1075P - Detection of CAGA expression in gastric mucosa-associated lymphoid tissue lymphoma-biologic significance and clinical implication

Date 30 September 2012
Event ESMO Congress 2012
Session Poster presentation II
Topics Lymphomas
Translational Research
Presenter Sung-Hsin Kuo
Authors S. Kuo1, L. Chen2, C. Lin3, M. Wu4, P. Hsu4, Y. Tzeng5, H. Tsai2, H. Wang4, K. Yeh6, A. Cheng5
  • 1Department Of Oncology, National Taiwan University Hospital, 100 - Taipei/TW
  • 2National Institute Of Cancer Research, National Health Research Institutes, TW-704 - Tainan/TW
  • 3Departments Of Pathology, National Taiwan University Hospital, 100 - Taipei/TW
  • 4Departments Of Internal Medicine, National Taiwan University Hospital, 100 - Taipei/TW
  • 5Departments Of Oncology, National Taiwan University Hospital, 100 - Taipei/TW
  • 6Oncology Dept., National Taiwan University Hospital, 100 - Taipei/TW



We recently reported that a direct contact of Helicobacter pylori (HP) with B cells resulted in CagA translocation into the cells (Cancer Res 2010;70:5740-8). The translocated CagA further activates extracellular signal-regulated kinase (ERK) and p38 mitogen-activated protein kinase (MAPK), and up-regulates the expressions of Bcl-2 and Bcl-xL. In this study, we sought to verify if CagA exists in the malignant B cells of gastric mucosa-associated lymphoid tissue (MALT) lymphoma.

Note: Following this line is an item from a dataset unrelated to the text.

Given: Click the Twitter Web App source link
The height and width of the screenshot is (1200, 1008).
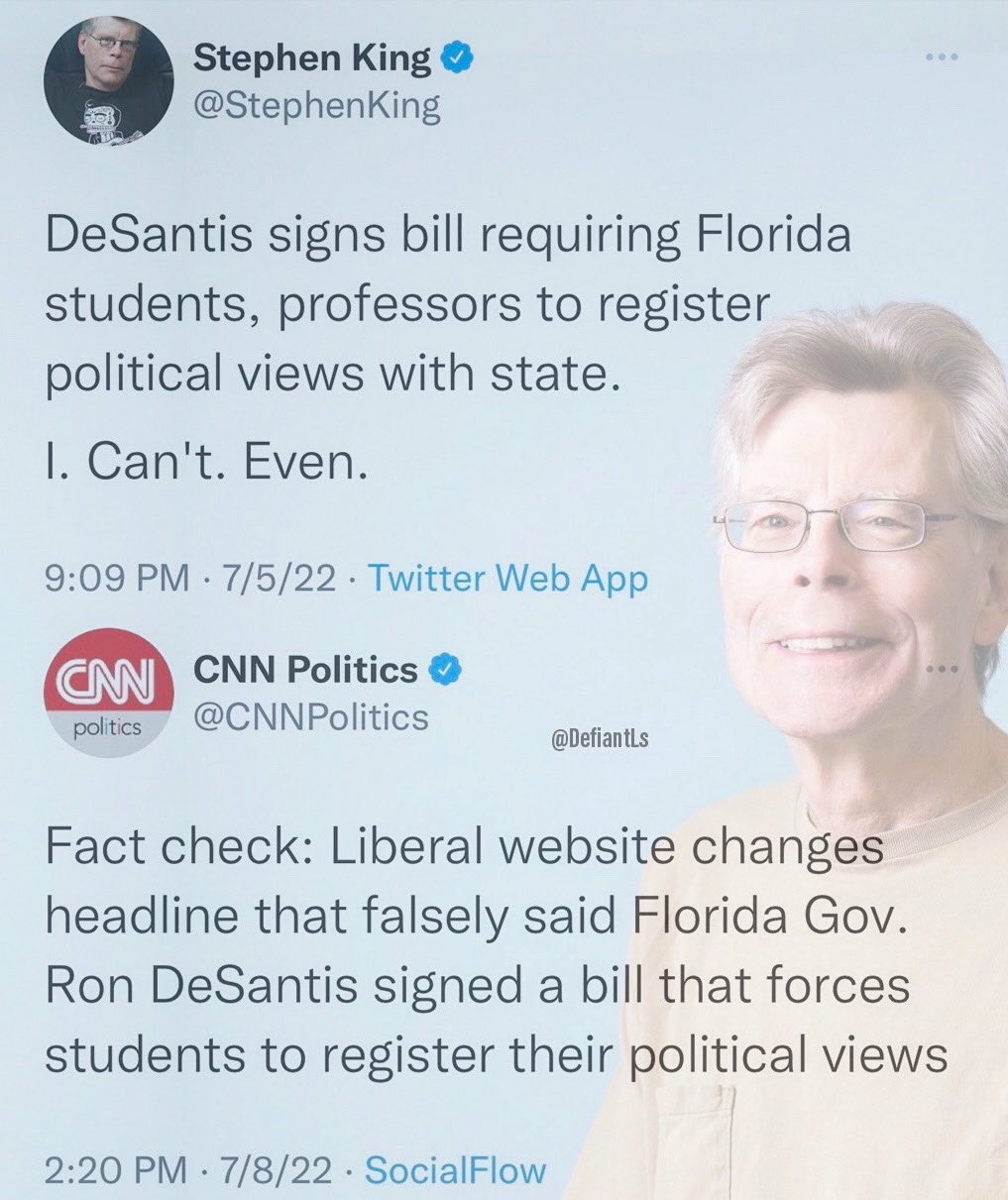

Expression of CagA protein, phospho-SHP-2, phospho-ERK, phospho-p38MAPK, Bcl-2 and Bcl-xL in a series of 26 gastric MALT lymphoma was determined by immunohistochemistry. Western blot analysis was done to confirm immunohistochemical detection of CagA and biopsies from non-gastric MALT lymphoma served as negative controls. The association of CagA expression and the tumor response to HP-eradication (HPE) therapy was evaluated in 77 stage IE/IIE1 low-grade gastric MALT lymphoma patients.


The expression of CagA was detected in 35 (45.5%) of 77 patients. CagA expression was closely associated with the expression phospho-SHP-2 (P = .016), phospho-ERK (P < .001), phospho-p38MAPK (P = 0.014), Bcl-2 (P = 0.009), and Bcl-xL (P = 0.008). CagA expression was detected in 30 (69.8%) of 43 HP-dependent cases, and in 5 (14.7%) of 34 HP-independent cases (P < 0.001). Furthermore, patients with CagA expression responded to HPE more rapidly than those without (median time to complete remission, 3.0 months versus 7.0 months, P = 0.032).


CagA protein can be translocated into malignant B cells of MALT lymphoma. The expression of CagA in lymphoma cells appears to be biologically and clinically significant.


All authors have declared no conflicts of interest.